### WHAT IS EXPECTED
Reproduce the data word for word, beginning with the line that contains "Select server.js in" and continuing through the final line of the data.

### MATERIAL PROVIDED
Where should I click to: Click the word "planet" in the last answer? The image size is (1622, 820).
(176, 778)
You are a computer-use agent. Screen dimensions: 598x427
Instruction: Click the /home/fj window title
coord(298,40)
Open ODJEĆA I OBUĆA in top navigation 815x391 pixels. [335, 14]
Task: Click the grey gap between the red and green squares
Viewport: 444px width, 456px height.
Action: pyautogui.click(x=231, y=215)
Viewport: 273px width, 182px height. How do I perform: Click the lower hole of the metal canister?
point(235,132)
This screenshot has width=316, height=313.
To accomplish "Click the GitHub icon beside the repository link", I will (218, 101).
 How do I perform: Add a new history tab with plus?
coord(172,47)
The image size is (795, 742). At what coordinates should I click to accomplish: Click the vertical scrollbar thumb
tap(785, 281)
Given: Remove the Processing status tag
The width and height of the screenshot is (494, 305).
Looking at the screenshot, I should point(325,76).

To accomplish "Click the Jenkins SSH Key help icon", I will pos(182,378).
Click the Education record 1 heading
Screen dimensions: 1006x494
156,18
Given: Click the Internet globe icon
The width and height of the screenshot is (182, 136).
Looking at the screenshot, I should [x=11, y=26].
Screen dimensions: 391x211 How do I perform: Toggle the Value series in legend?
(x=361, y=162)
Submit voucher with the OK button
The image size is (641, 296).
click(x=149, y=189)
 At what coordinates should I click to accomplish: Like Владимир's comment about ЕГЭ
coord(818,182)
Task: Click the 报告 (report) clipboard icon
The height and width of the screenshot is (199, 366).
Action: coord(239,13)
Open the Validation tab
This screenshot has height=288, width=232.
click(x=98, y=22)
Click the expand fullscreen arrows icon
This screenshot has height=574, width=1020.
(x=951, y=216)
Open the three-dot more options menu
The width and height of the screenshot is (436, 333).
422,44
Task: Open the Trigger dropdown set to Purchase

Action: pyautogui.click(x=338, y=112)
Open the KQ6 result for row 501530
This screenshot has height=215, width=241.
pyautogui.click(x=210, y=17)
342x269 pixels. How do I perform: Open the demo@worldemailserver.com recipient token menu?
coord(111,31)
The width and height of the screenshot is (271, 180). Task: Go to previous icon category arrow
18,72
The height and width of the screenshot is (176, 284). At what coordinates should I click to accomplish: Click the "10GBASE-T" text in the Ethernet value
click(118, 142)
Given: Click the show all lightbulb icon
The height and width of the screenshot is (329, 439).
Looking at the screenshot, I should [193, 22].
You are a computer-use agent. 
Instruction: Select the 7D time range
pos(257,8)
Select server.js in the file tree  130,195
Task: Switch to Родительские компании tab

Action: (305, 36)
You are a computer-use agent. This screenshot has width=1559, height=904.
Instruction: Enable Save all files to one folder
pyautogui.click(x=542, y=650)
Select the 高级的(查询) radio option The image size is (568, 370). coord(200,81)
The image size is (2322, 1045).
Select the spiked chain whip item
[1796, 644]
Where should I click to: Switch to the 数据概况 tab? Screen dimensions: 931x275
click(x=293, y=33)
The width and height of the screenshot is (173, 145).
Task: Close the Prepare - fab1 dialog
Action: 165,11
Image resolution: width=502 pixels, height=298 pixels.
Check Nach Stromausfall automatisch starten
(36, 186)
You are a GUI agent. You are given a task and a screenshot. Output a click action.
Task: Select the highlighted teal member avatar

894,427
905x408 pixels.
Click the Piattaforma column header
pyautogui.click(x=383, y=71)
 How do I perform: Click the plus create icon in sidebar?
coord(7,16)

### TASK SOLUTION
Select server.js in the file tree  130,195
Task: Switch to Родительские компании tab

Action: (305, 36)
You are a computer-use agent. This screenshot has width=1559, height=904.
Instruction: Enable Save all files to one folder
pyautogui.click(x=542, y=650)
Select the 高级的(查询) radio option The image size is (568, 370). coord(200,81)
The image size is (2322, 1045).
Select the spiked chain whip item
[1796, 644]
Where should I click to: Switch to the 数据概况 tab? Screen dimensions: 931x275
click(x=293, y=33)
The width and height of the screenshot is (173, 145).
Task: Close the Prepare - fab1 dialog
Action: 165,11
Image resolution: width=502 pixels, height=298 pixels.
Check Nach Stromausfall automatisch starten
(36, 186)
You are a GUI agent. You are given a task and a screenshot. Output a click action.
Task: Select the highlighted teal member avatar

894,427
905x408 pixels.
Click the Piattaforma column header
pyautogui.click(x=383, y=71)
 How do I perform: Click the plus create icon in sidebar?
coord(7,16)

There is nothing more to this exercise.